Affordable consumer personal informatics technologies have already become pervasive with products such as Fitbit, Jawbone, LifeSum, HealthKit, smartphone and smartwatch apps assisting with the measuring, tracking, and communicating of personal biometrics and trends. And connected devices already exist for: epilepsy, ulcer prevention, hypertension, asthma, diabetes and diverse other chronic conditions. The resulting collections of highly targeted and personalized data could potentially help guide better treatment decisions. In some cases it is only with the quantities of data afforded by sensor integration across data sets and services that predictive analysis becomes effective. However, such practices raise serious challenges in terms of data ownership, privacy, and data siloing. In response to proprietary device standards, groups such as Tidepool.org have been working with industry to open up device APIs, while citizen-initiated groups like Nightscout.org have hacked the data protocol of continuous glucose monitors (CGMs) to allow utilization of collected data on diverse cloud-based platforms.

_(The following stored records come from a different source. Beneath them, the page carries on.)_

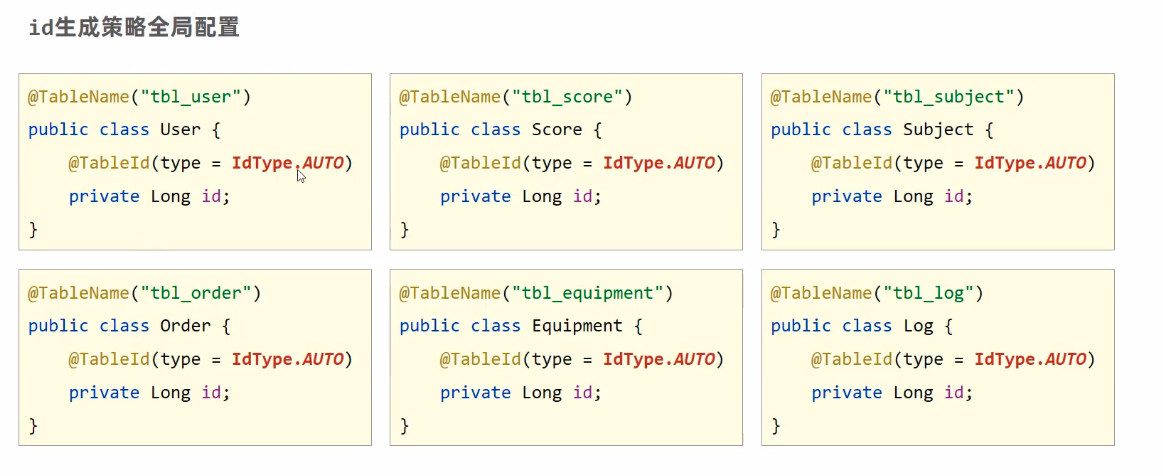
Task: Click the @TableName("tbl_score") annotation
Action: click(x=515, y=97)
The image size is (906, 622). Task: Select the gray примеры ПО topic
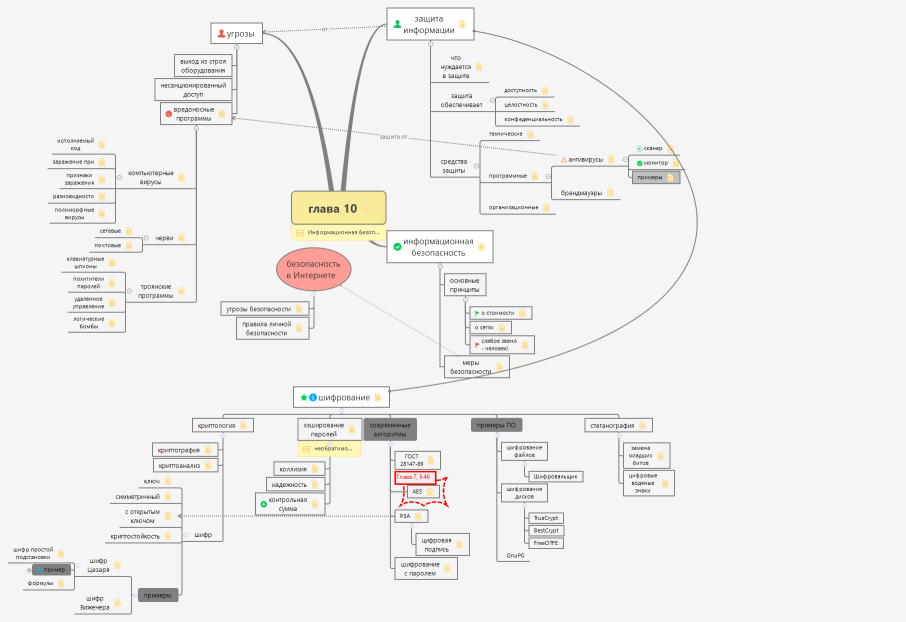pos(497,425)
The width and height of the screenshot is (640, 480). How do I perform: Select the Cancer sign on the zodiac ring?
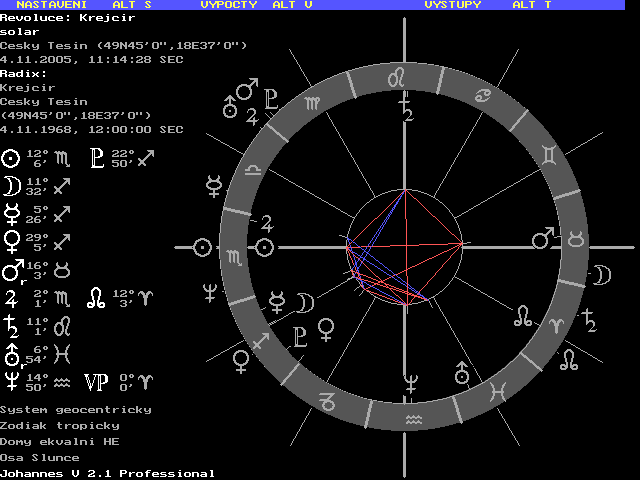pyautogui.click(x=482, y=97)
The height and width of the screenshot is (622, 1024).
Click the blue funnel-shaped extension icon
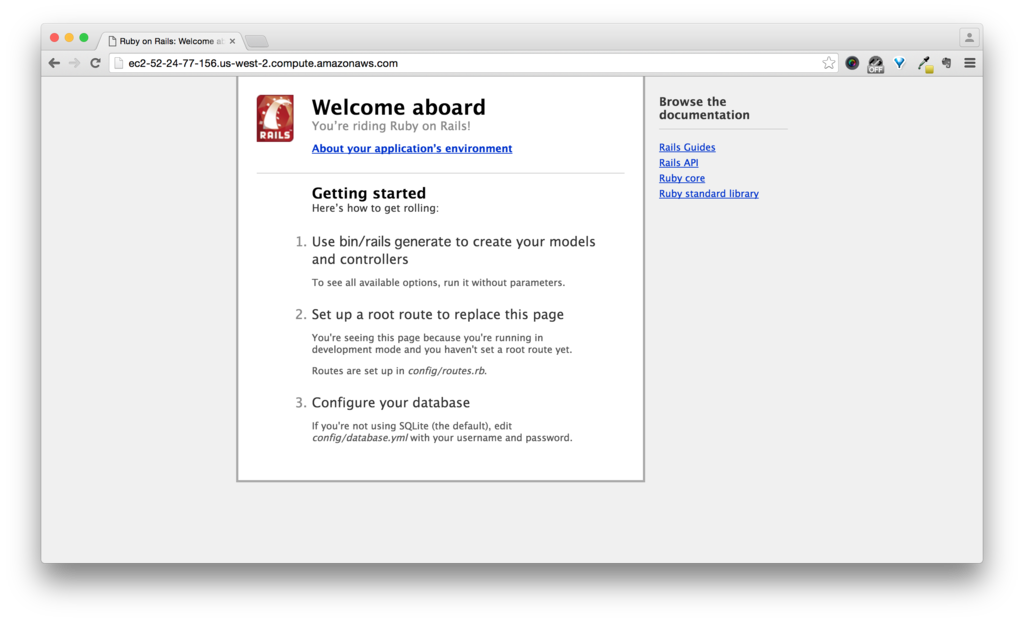coord(899,62)
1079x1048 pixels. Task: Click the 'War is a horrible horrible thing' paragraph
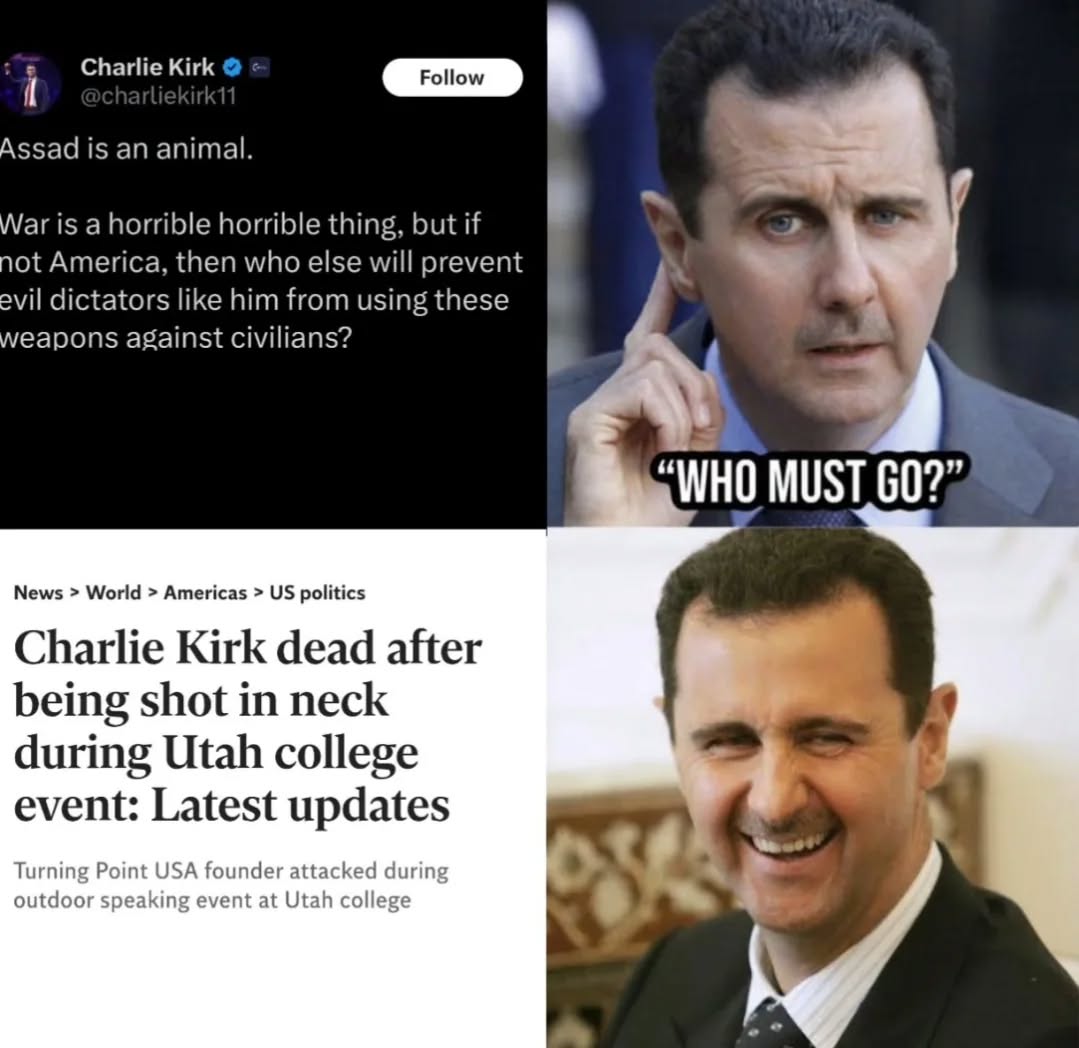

Such systems could be thought of as early stages of an Internet of Personal Health (IoPH) or ubiquitous systems of connected sensors and devices, which assist an individual in the management of a chronic or quality-of-life impacting health condition(s). As these systems become more capable of using methods such as big data analytics and machine learning, they will allow for personalized and contextually aware decision support. However, assessing both short and long-term effects of such technologies on the ecology of an individual’s life will be challenging and research methods to measure and analyze these effects are not well developed. In addition, there are many situations in which automated data collection is far from sufficient to ensure any benefit to the user, especially when it is dependent on user data interpretation. Thus there is need for such systems not only to gather data, but also to translate data into motivational feedback to support users in attaining their individual health goals. However, most people have diverse priorities in life such as family, career, or lifestyle that sometimes take precedence over what clinicians might consider “ideal” disease management. Therefore, it is ethically important that these systems do not erode user self-determination. Understanding of these complex user/system relationships will become increasingly important as we carry and embed ever more powerful technologies within our personal sphere.